DETROIT - Erlan Ettinger never will forget the response he got the day he took one of civil rights pioneer Rosa Parks' hats to a meeting at Harlem's historic Apollo Theater.

"It was a fairly plain-looking black hat. And then I said it was Rosa Parks'. And their mouths just opened up without saying a word and tears" flowed, Mr. Ettinger said. "It was a very, very powerful moment. You could see the impact this woman has had on everyone."

Mr. Ettinger's New York City auction house has been asked by a Wayne County probate court judge in Detroit to find a buyer - preferably a museum, university, or other institution - for thousands of Mrs. Parks' personal items.

Among them are her presidential and congressional medals, a post card from Martin Luther King, Jr., and the hat Mrs. Parks is believed to have been wearing the day in December, 1955, she refused to give up her seat to a white man on an Alabama bus, cementing her spot in civil rights history.

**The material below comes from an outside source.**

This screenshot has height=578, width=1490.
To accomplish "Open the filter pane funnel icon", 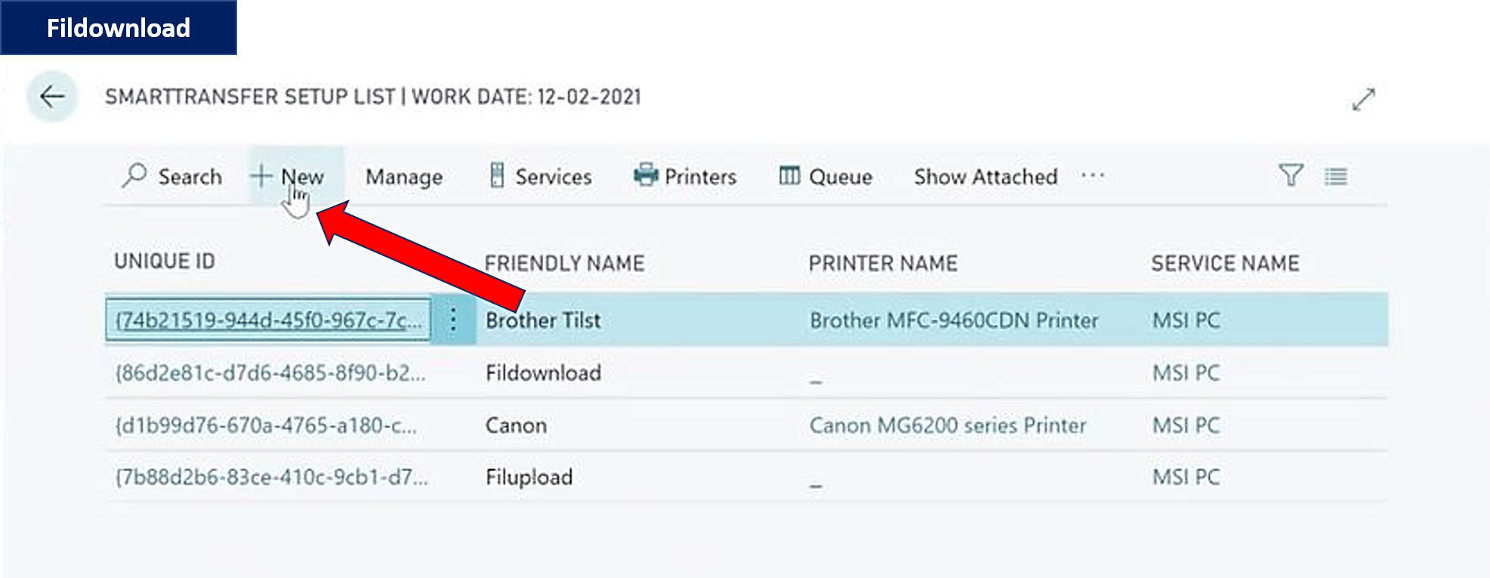I will (1291, 176).
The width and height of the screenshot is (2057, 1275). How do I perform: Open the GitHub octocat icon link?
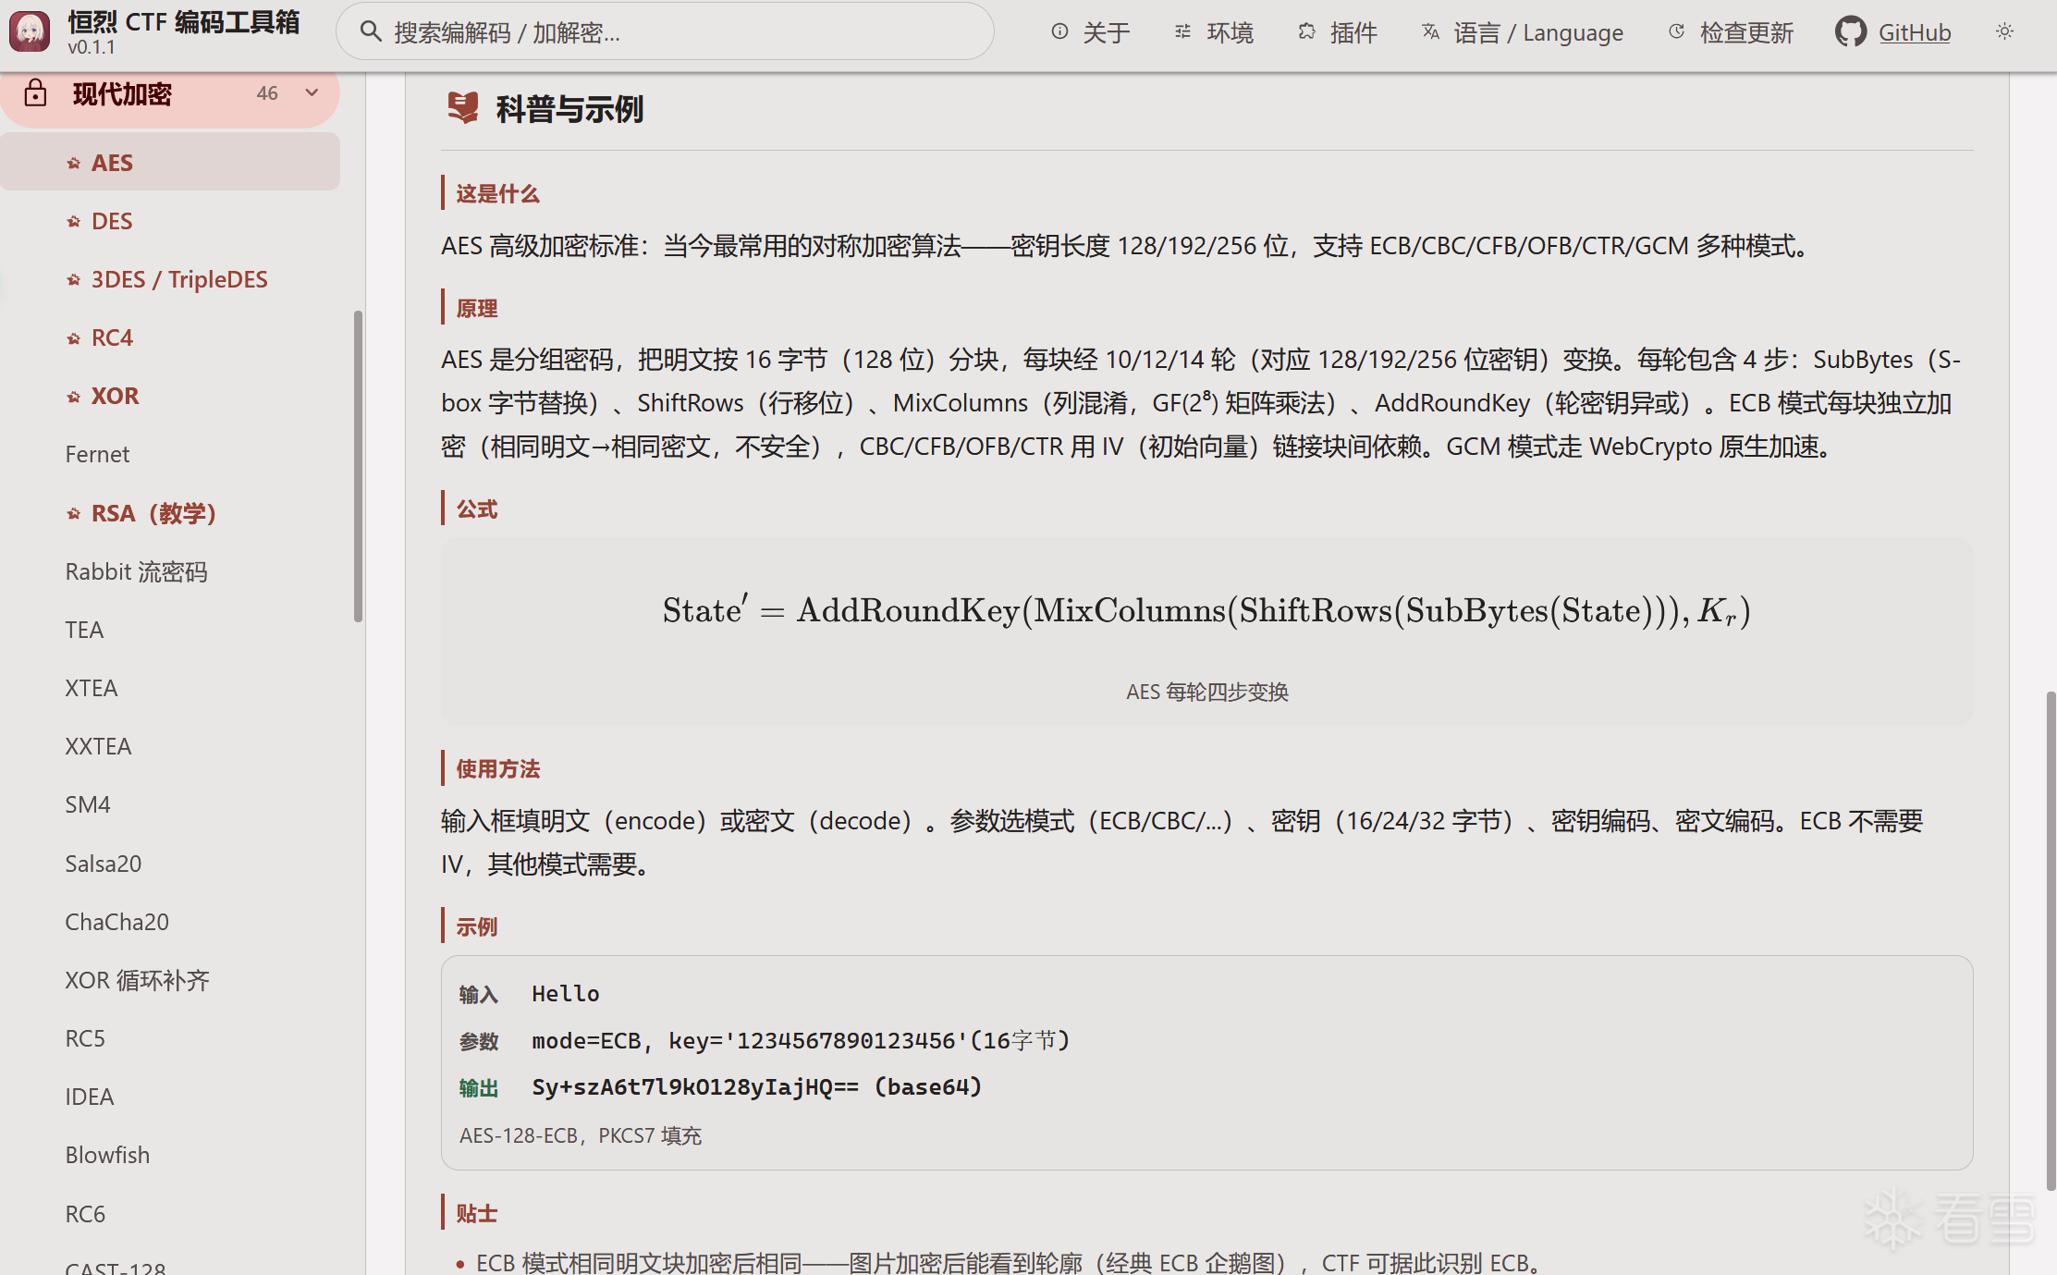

Mr. Ettinger, whose company, Guernsey's, has auctioned off possessions of presidents John F. Kennedy, Franklin Roosevelt, and Grateful Dead leader Jerry Garcia's guitars, thinks the Parks collection could be worth $10 million based on the fact that King's archive sold a few years ago for $32 million.

When it comes to the civil rights movement, "Rosa Parks was its heart and soul," he said.

Mrs. Parks, the diminutive woman whose actions sparked the yearlong Montgomery bus boycott and threats that eventually drove her and her husband to Detroit, died in 2005 at age 92 with many of her most treasured possessions still with her.

There's the Presidential Medal of Freedom she was awarded by President Bill Clinton, along with the rose-colored chiffon dress she wore for the ceremony and the photo of her with the president.

There's a tattered schoolbook, How to Speak and Write Correctly, that she kept from her student days.

There's also a letter she wrote telling of King's house being bombed on a night she was with him at a mass meeting just a month after the bus boycott began. "We do not know what else is to follow these previous events, but we are trusting in God and praying for courage and determination to withstand all attempts of intimidation," Mrs. Parks wrote in her clear, flowing script.

Mrs. Parks left virtually all her estate to the Rosa and Raymond Parks Institute for Self Development in Detroit, which was created to teach young people leadership and character development.

But her 13 nieces and nephews, which feuded for years with the people she appointed to handle her affairs, filed a legal challenge to Mrs. Parks' will six months after she died.

Eventually, a settlement was reached, although terms of the deal were sealed.

Guernsey's, which had inventoried all of Mrs. Parks' possessions, was asked by the court to sell them.